I think they're great for other, well, effects when needed. PostgreSQL is a real powerhouse.
1. Just discovered this. 2. Implemented a bunch of them. 3. Hasn’t been maintaining this solution for more than a couple of months.
This is a trade-off that only manifests itself after maybe a couple years when you’ve built a system and you have many hands maintaining it. Either there’s some performance problem that makes it worth it or you’ve just obfuscated half your code for no reason. In the latter case those many hands are going to wreak havoc on your system before you figure out how to make it maintainable.
This is basically the clickbait in the wider world affecting software development, even though it might not look like it. Boiled down to the essentials, we are telling each other the software version of "Here's How to Lose 10 Pounds in Time for Summer." way more often than "How To Balance Diet and Exercise to Remain Healthy Over A Decade".
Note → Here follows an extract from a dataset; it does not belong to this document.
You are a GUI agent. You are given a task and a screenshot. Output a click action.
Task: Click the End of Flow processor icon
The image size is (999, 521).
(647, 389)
But it's up to us to those of us who like more discussion to reverse these trends. In that vein -- do you have good sources that typically talk about tradeoffs with technology rather than promoting a specific one? Kleppmann's book on Data Intensive applications is one I have found in the past.
"Triggers should be used with caution since they can obscure critical logic and create an illusion of automatic processes. While this can be advantageous in certain scenarios, it can also pose a challenge in terms of debugging, testing, and monitoring since they are not readily visible to developers."
1. Migrations. Your schema needs to live in version control, and changes to your schema must be applied by an automated system. Django migrations are the gold standard here in my opinion, but you can stitch together a custom system if you need to, one that tracks which migrations have been run already and provides a mechanism to apply new ones.
2. Automated tests. Your triggers MUST be covered by automated tests - call them unit tests or integration tests depending on your preferences, but they need to be exercised. Don't fall into the trap of mocking your database in your tests!
With these two measures in place I'm 100% comfortable using triggers that split my business logic between my application code and my database code.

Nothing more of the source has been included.